How GPUs can outperform ASICs for fast LDPC decoding

  • Authors:
  • Gabriel Falcão;Vitor Silva;Leonel Sousa

  • Affiliations:
  • University of Coimbra, Coimbra, Portugal;University of Coimbra, Coimbra, Portugal;Technical University of Lisbon, Lisboa, Portugal

  • Venue:
  • Proceedings of the 23rd international conference on Supercomputing
  • Year:
  • 2009

Quantified Score

Hi-index 0.00

Visualization

Abstract

Due to huge computational requirements, powerful Low-Density Parity-Check (LDPC) error correcting codes, discovered in the early 1960s, have only recently been adopted by emerging communication standards. LDPC decoders are supported by VLSI technology, which delivers good parallel computational power with excellent throughputs, but at the expense of significant costs.
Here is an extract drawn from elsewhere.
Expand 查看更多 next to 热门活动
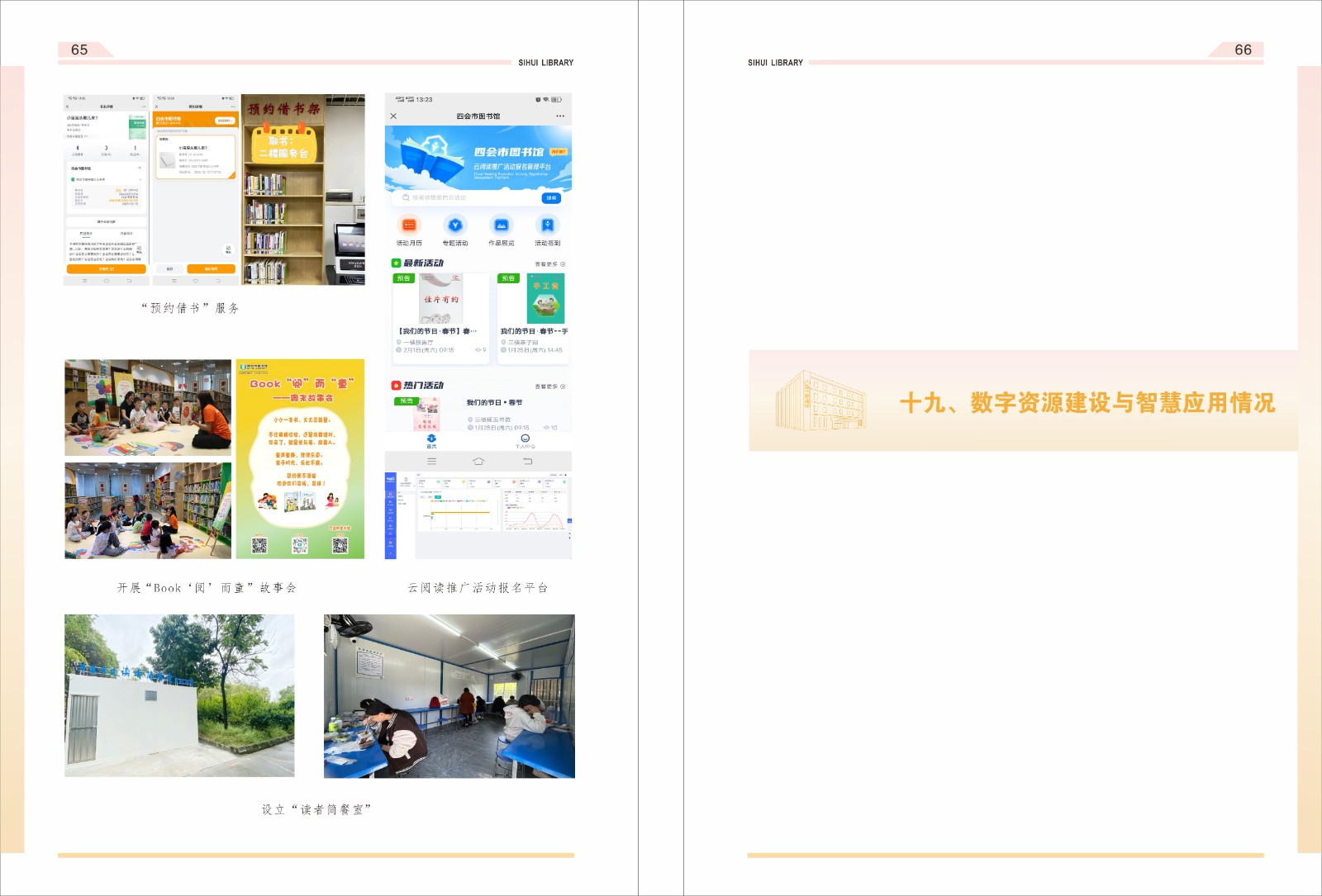The width and height of the screenshot is (1322, 896). (549, 386)
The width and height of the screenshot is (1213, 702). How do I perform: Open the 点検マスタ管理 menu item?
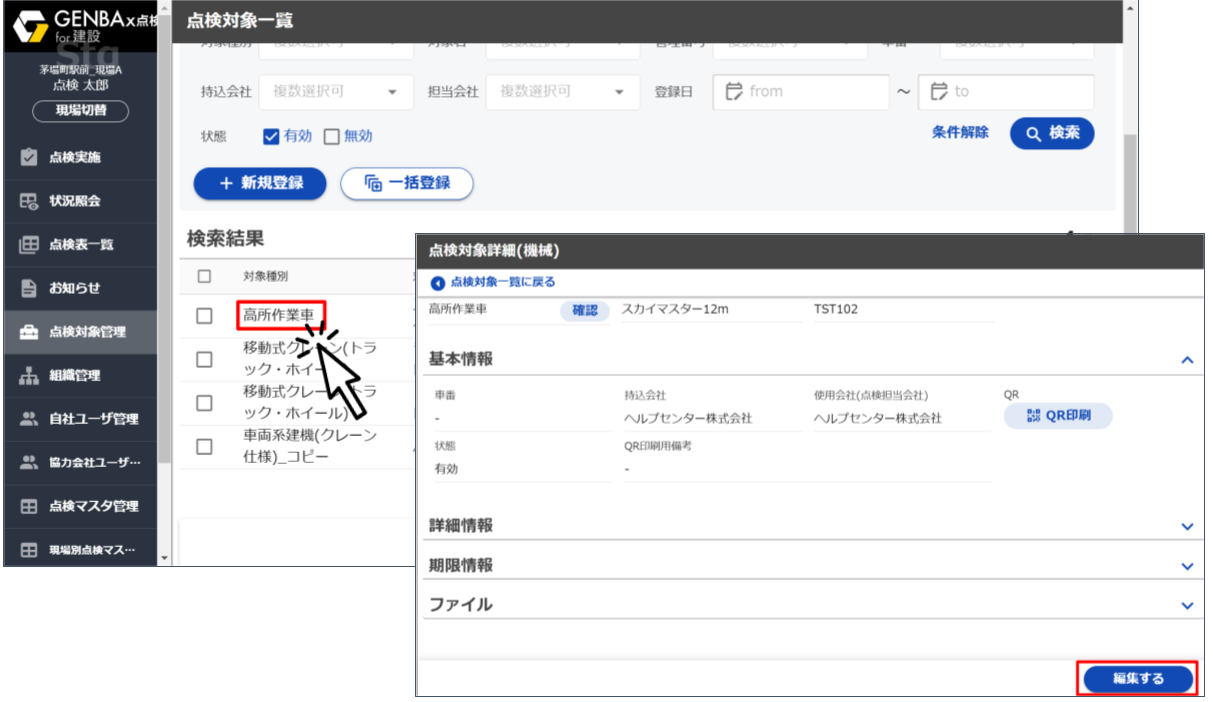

In this work, we propose an alternative flexible LDPC decoder that exploits data-parallelism for simultaneous multicodeword decoding, supported by multithreading on CUDA-based graphics processing units (GPUs). The ratio of arithmetic operations per memory access is low for the efficient min-sum LDPC decoding algorithm proposed, which causes a bottleneck due to memory latency and data collisions. We propose runtime data realignment to allow coalesced parallel memory accesses to be performed by distinct threads inside the same warp. The memory access patterns of LDPC codes are random, which does not admit the simultaneous use of coalescence in both read and write operations of the decoding process. To overcome this problem we have developed a data mapping transformation which allows new addresses to be contiguously accessed for one of the mentioned memory access types. Our implementation shows throughputs above 100Mbps and BER curves that compare well with ASIC solutions.